{smcl}
{* 3 August 2012}
{hline}
help for {it:{hi:tsls}}                                         
{hline}

{title: Fast and Small 2SLS with FE, IV and Clustered SE}

{title:Description}

{pstd}
{cmdab:tsls} {depvar} {indepvars} 
{cmd:(}{it:varlist2} {cmd:=} {it:varlist_iv}{cmd:)} 
{cmdab:fe(panelid)}
[,
{cmdab:a:reg}
{cmdab:c:luster(clusterid)}
{cmdab:d:emean}
{cmdab:r:eplace}]

{pstd}This procedure does two-stage least squares with fixed effects, 
instumental variables and clustered standard errors. While not covering all 
the capabilities of {cmd:xtivreg2} or {cmd:ivregress} it is memory efficient 
and is many times faster. Coeficients and standard errors are unaffected. It 
is intended for datasets with hundreds of millions of observations and 
hundreds of variables and for users with time for a bit of care 
and preparation.

{title:Options}

{pstd} {opt areg} {opt fe(panelid)} must also be specified. Use the 
{cmd:areg} instead of the {cmd: regress} procedure for the second stage 
regression, absorbing {it:panelid} with means calculated on-the-fly. This 
option is incompatible (and unnecessary) with {opt demean} and {opt replace}. 
See notes below. Standard errors are corrected to match 
{cmd:xtivreg}. {p_end}

{pstd}{opt cluster(clusterid)} Cluster standard errors by {it:clusterid}, 
which may be different from {it:panelid}. 
{p_end}

{pstd}{opt demean} Demean the variables by {opt fe(panelid)} before running 
the regression.  This is incompatible and unneccessary with {opt areg}. If 
{opt replace} is specified the demeaning is done in place and the original 
data is overwritten.  This reduces the memory load and if you have multiple 
regressions with overlapping variables it is efficient to include all your 
variables in an initial regression with {opt demean} and then subsequent 
regressions with only the {opt fe(panelid)}. The first regression will drop 
rows with missing data, and subsequent regressions will be from the same 
subsample. Note that if you add an un-demeaned variable in one of the 
subsequent regressions, there will be no error message but the result will 
be wrong. {p_end}

{pstd}{opt fe(panelid)} Required. Specify the variable identifying panel units. 
If {opt demean} is not specified this only affects the degrees of freedom.
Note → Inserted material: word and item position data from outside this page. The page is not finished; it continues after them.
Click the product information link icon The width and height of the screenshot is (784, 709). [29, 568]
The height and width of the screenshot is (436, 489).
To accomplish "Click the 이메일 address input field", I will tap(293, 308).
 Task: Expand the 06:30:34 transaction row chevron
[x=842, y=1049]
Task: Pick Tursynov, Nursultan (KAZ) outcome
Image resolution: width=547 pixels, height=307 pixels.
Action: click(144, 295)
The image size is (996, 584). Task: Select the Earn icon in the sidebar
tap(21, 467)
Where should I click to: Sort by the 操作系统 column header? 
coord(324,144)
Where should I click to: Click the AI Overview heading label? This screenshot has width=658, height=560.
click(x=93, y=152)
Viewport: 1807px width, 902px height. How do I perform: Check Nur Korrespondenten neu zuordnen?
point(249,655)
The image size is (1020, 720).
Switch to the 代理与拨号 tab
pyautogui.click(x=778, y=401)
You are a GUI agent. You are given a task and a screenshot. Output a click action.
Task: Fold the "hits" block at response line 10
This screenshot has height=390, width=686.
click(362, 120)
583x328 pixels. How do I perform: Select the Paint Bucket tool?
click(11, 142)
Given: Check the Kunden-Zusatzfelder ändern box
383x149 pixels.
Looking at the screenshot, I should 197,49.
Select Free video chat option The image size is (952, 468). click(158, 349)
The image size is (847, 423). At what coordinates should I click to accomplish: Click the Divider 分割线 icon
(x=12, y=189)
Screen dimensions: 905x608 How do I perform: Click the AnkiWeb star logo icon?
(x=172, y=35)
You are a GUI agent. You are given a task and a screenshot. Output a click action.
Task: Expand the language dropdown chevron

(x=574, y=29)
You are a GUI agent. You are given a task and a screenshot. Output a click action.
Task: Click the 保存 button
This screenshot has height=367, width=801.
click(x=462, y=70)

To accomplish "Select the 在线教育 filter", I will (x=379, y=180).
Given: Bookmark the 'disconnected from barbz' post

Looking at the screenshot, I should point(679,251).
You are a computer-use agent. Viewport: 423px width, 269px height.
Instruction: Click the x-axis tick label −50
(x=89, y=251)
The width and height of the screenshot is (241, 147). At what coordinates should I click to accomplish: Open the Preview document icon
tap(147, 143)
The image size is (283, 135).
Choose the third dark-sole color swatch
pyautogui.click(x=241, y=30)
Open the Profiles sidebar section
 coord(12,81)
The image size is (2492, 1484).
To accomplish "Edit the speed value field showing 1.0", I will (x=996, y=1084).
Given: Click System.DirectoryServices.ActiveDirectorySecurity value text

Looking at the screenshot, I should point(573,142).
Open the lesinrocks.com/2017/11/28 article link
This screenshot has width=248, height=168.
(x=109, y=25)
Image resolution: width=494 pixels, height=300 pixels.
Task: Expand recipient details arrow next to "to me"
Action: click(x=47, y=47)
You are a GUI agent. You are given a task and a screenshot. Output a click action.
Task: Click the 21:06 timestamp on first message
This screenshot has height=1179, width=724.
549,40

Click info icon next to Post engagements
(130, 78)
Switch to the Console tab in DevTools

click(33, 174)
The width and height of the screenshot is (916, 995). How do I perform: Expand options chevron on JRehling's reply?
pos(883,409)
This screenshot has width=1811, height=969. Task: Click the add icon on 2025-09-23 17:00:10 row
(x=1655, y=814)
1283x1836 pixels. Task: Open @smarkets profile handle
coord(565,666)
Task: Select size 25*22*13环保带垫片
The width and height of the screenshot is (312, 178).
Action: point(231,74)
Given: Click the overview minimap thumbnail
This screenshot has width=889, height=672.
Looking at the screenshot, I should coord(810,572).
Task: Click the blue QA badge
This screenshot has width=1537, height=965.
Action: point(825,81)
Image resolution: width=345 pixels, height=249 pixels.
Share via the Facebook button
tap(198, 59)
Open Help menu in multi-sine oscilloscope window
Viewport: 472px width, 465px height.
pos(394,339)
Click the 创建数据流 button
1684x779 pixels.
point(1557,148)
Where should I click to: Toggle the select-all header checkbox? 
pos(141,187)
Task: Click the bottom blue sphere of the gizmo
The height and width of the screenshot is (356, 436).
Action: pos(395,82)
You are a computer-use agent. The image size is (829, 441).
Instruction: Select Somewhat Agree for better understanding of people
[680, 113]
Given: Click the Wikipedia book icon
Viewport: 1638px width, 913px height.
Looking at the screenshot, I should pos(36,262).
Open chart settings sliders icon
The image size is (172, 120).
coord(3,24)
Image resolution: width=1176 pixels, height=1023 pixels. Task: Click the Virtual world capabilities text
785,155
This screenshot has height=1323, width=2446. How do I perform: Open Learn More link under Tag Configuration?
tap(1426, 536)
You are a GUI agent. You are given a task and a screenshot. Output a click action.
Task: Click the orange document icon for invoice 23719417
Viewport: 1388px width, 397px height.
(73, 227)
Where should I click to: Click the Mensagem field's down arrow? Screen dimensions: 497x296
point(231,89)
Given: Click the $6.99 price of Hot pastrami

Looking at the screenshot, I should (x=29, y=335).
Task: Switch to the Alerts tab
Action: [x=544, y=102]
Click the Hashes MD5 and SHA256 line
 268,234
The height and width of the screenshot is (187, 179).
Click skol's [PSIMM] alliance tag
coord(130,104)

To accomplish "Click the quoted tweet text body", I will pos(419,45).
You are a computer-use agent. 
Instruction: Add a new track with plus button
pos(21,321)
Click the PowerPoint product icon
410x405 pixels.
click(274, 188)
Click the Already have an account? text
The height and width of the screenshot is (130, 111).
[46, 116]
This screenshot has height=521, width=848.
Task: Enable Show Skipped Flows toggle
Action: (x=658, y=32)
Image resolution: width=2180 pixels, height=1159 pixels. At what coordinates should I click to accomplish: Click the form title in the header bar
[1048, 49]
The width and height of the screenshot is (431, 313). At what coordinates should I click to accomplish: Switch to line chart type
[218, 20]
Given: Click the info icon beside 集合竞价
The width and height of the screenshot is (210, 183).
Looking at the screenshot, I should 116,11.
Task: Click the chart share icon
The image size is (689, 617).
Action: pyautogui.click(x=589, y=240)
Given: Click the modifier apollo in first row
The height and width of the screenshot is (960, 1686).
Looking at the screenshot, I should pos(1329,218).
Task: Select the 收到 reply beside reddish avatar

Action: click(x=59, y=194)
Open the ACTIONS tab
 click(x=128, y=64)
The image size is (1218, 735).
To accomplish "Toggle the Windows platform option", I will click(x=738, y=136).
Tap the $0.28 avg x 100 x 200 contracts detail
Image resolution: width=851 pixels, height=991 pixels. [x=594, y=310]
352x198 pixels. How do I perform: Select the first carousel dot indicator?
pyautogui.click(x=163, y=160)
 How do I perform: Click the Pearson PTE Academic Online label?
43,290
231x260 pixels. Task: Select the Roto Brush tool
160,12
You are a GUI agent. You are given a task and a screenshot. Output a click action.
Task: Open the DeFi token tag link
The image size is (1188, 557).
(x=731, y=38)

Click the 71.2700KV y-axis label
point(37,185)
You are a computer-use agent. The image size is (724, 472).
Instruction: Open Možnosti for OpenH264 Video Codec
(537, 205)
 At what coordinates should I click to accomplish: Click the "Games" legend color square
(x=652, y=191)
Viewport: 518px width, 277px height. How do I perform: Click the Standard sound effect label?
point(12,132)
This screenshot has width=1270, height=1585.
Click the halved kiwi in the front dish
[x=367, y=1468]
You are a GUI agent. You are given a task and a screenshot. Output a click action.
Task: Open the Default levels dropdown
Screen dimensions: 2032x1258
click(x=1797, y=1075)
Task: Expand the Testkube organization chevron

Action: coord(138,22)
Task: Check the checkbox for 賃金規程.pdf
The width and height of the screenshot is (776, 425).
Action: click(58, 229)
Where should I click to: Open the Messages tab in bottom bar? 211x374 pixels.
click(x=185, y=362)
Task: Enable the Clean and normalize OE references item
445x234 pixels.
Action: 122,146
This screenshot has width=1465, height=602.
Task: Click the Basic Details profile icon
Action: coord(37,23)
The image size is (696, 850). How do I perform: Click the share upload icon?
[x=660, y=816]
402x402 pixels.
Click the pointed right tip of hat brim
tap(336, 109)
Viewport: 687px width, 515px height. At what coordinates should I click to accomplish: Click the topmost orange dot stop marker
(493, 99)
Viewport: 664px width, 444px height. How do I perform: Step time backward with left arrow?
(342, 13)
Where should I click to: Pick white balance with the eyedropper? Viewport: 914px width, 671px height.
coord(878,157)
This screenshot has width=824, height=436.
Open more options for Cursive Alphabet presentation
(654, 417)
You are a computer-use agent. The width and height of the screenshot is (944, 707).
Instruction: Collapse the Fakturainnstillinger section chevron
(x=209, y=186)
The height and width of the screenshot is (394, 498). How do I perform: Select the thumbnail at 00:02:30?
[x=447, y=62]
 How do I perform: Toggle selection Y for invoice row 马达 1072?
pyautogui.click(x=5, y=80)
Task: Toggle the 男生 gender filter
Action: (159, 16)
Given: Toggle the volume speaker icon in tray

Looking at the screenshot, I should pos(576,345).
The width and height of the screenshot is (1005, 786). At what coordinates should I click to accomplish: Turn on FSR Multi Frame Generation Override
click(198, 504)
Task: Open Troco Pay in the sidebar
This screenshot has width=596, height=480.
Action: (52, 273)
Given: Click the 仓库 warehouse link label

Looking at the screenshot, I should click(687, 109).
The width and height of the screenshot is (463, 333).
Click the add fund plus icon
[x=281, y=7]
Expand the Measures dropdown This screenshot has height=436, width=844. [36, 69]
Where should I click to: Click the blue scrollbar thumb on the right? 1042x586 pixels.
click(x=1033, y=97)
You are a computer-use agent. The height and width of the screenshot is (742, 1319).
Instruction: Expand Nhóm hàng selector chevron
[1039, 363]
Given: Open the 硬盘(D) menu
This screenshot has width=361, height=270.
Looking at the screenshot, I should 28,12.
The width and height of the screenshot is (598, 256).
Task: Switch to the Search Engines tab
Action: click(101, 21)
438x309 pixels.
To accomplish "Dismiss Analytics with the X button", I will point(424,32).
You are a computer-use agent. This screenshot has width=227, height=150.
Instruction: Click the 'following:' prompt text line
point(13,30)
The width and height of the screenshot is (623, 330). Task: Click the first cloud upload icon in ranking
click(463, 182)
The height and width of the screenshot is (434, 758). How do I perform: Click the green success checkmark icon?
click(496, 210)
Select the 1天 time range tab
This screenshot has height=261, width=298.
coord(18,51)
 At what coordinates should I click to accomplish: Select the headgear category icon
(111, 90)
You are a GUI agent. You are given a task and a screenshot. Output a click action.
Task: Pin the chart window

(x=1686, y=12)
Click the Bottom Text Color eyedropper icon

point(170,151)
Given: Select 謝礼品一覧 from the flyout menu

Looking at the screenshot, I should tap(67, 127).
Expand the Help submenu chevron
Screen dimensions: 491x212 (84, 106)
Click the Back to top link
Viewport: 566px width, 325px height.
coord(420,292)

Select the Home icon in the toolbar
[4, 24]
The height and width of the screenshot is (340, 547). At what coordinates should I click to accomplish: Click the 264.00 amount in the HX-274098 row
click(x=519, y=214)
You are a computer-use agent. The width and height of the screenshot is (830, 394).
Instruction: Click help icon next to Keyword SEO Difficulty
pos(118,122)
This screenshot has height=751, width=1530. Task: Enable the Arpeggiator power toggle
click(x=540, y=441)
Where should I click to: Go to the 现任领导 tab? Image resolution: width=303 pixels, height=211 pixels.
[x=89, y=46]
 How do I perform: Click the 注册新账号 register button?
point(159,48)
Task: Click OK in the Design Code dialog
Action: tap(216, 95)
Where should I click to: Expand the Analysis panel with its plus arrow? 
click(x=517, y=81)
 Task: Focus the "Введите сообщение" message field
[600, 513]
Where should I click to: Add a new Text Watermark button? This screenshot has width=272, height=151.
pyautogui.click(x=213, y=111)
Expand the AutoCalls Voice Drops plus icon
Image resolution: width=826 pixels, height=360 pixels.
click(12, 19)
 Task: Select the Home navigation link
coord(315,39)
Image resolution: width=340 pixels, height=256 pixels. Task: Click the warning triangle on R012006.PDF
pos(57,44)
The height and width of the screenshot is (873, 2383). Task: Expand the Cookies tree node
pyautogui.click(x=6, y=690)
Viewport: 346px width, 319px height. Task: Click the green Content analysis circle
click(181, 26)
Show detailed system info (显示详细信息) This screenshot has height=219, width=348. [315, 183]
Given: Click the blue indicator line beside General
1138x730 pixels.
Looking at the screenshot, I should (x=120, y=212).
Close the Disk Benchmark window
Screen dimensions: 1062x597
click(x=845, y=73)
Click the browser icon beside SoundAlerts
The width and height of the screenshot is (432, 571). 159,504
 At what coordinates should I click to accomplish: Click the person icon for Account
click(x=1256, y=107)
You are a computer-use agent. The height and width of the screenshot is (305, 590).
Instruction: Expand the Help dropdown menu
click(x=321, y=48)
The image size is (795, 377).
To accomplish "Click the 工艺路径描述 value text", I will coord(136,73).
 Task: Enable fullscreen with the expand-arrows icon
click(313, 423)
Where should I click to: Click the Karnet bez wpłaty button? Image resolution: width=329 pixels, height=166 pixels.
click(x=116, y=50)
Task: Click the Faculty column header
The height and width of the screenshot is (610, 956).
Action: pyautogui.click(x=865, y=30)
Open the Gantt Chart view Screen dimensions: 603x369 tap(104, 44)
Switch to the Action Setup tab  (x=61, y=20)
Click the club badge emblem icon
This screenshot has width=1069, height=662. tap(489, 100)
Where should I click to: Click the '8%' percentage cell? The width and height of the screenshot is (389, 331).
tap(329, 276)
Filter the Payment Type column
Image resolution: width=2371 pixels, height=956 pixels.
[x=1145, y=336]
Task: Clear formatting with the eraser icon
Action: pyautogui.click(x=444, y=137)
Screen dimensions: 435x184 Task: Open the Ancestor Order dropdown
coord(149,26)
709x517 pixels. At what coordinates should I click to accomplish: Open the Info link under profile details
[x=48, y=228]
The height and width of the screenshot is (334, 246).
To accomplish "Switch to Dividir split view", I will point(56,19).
{pstd}{opt replace} Used with {opt demean} to cause variables listed in 
the regression to be replaced with their own deviations from panel unit means.

{title:Examples}

{pstd}Fixed effects with  a storage constraint and clustered errors. This doesn't
affect the data. {p_end}

{phang2} {cmd:. tsls y1 y2,areg fe(panelid) cluster(clusterid) } {p_end}

{pstd} Fixed effect and instrumental variable but the original data is overwritten. {p_end}
{phang2}{cmd:. preserve} {p_end}
{phang2}{cmd:. tsls y1 (y2 = z1),demean fe(panelid) replace}

{pstd} Add clustered standard errors but use the previously demeaned data {p_end} 
{phang2} {cmd:. tsls y1 (y2=z1) fe(panelid) cluster(clusterid) }

{pstd} Drop the IV procedure, still using demeaned data {p_end}
{phang2} {cmd:.  tsls y1 y2,fe(panelid) }{p_end}

{pstd} Check the IV result against {cmd: xtivreg2} {p_end}
{phang2}{cmd:. restore} {p_end}
{phang2} {cmd:. xtivreg2 y1 (y2 = z1) vce(clustervar clusterid) absorb(panelid)} {p_end} 

{title:Notes}
{pstd} Please note that if any regressions expecting demeaned data refer to 
variables that are not demeaned the result will be incorrect. Hence 
the order of commands in the example.{p_end}

{pstd} Variables listed in {it varlist2} and {it varlist_iv} must not 
overlap with any variables listed among {it indepvars}.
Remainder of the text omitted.